• **Record list**
--*--

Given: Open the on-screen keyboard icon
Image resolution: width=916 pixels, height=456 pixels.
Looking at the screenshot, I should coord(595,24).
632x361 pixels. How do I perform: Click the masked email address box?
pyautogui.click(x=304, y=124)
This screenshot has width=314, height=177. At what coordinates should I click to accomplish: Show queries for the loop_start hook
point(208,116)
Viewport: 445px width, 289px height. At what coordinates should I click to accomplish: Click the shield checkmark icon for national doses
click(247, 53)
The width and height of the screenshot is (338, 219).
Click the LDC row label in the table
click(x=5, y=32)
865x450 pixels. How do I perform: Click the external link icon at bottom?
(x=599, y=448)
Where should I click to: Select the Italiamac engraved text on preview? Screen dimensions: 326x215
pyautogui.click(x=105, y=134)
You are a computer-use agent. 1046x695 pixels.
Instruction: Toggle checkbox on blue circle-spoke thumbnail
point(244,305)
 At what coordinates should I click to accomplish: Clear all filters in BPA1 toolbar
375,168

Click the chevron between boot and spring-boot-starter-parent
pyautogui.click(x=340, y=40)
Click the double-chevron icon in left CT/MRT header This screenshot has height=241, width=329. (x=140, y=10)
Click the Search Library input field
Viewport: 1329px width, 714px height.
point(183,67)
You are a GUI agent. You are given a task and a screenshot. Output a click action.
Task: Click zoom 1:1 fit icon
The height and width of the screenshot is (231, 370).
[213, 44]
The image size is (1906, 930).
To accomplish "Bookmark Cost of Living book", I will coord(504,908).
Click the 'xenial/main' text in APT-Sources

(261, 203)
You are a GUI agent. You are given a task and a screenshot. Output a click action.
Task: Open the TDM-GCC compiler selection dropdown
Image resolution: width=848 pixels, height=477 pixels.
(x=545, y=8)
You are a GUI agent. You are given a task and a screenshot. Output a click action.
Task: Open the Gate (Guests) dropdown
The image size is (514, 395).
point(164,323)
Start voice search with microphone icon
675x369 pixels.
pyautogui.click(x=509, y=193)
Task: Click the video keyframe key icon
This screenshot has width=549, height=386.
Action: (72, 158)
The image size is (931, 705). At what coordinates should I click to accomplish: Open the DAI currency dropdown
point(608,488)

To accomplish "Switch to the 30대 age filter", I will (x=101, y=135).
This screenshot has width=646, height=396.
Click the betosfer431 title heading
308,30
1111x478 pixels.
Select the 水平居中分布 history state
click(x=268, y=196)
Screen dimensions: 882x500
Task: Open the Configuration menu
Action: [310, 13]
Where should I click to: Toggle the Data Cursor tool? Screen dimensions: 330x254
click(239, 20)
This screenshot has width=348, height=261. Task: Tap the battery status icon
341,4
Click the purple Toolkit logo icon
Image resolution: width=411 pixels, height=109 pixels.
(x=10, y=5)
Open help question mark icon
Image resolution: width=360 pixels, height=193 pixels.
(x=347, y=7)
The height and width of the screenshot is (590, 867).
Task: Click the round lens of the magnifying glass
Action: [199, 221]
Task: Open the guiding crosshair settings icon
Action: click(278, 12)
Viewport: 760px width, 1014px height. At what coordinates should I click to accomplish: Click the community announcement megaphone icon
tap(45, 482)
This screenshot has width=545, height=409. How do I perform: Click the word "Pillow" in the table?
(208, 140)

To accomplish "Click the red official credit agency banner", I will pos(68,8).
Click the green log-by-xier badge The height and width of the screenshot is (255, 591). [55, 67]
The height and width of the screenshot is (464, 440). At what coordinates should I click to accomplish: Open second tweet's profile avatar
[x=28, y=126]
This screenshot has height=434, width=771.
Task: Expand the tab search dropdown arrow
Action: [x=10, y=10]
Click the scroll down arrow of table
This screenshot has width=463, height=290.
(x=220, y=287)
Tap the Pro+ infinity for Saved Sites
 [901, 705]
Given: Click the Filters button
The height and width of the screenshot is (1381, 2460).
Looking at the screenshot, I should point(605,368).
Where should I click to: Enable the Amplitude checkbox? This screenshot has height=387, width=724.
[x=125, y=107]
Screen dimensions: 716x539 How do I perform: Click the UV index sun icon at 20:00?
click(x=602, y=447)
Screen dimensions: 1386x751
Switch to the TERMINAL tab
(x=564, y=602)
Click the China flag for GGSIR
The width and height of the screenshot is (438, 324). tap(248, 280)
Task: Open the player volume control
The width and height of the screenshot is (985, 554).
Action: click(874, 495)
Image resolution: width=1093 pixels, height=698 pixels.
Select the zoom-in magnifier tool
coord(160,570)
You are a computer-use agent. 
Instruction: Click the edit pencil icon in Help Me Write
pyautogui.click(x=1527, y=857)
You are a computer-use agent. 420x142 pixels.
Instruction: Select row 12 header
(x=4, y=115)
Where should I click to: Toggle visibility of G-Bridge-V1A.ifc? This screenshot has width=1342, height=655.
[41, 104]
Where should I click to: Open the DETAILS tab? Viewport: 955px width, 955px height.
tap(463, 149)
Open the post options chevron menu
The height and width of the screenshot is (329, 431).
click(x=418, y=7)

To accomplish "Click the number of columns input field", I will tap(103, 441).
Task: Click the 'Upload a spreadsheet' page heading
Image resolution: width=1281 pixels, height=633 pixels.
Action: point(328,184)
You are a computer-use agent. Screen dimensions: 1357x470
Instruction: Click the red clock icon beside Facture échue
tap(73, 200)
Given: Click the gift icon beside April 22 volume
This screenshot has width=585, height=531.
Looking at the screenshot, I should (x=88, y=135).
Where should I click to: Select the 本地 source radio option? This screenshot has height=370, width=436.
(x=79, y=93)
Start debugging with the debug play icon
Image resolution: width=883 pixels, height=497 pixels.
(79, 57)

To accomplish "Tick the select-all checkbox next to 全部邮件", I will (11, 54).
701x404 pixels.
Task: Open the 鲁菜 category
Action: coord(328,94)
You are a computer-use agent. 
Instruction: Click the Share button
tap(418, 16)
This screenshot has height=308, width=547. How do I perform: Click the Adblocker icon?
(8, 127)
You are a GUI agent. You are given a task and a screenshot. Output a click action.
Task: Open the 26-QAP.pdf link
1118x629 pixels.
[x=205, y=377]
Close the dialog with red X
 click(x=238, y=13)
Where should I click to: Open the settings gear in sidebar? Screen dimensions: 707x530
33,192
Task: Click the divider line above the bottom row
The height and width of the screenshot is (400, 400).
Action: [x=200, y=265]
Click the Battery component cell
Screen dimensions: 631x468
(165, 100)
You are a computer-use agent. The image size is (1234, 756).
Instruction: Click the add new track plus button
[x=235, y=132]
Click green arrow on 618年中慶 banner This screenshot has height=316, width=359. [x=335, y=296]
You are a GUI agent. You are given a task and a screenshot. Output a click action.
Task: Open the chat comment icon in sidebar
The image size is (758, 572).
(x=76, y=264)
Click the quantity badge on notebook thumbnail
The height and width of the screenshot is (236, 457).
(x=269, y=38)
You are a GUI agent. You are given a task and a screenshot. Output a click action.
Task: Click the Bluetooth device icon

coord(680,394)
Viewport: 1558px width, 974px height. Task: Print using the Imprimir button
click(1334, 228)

--*--

• **Required work**
Please collect every line from the rows above that contains the word "volume" and list each one in full.

• **Finished task**
Task: Open the player volume control
Given: Click the gift icon beside April 22 volume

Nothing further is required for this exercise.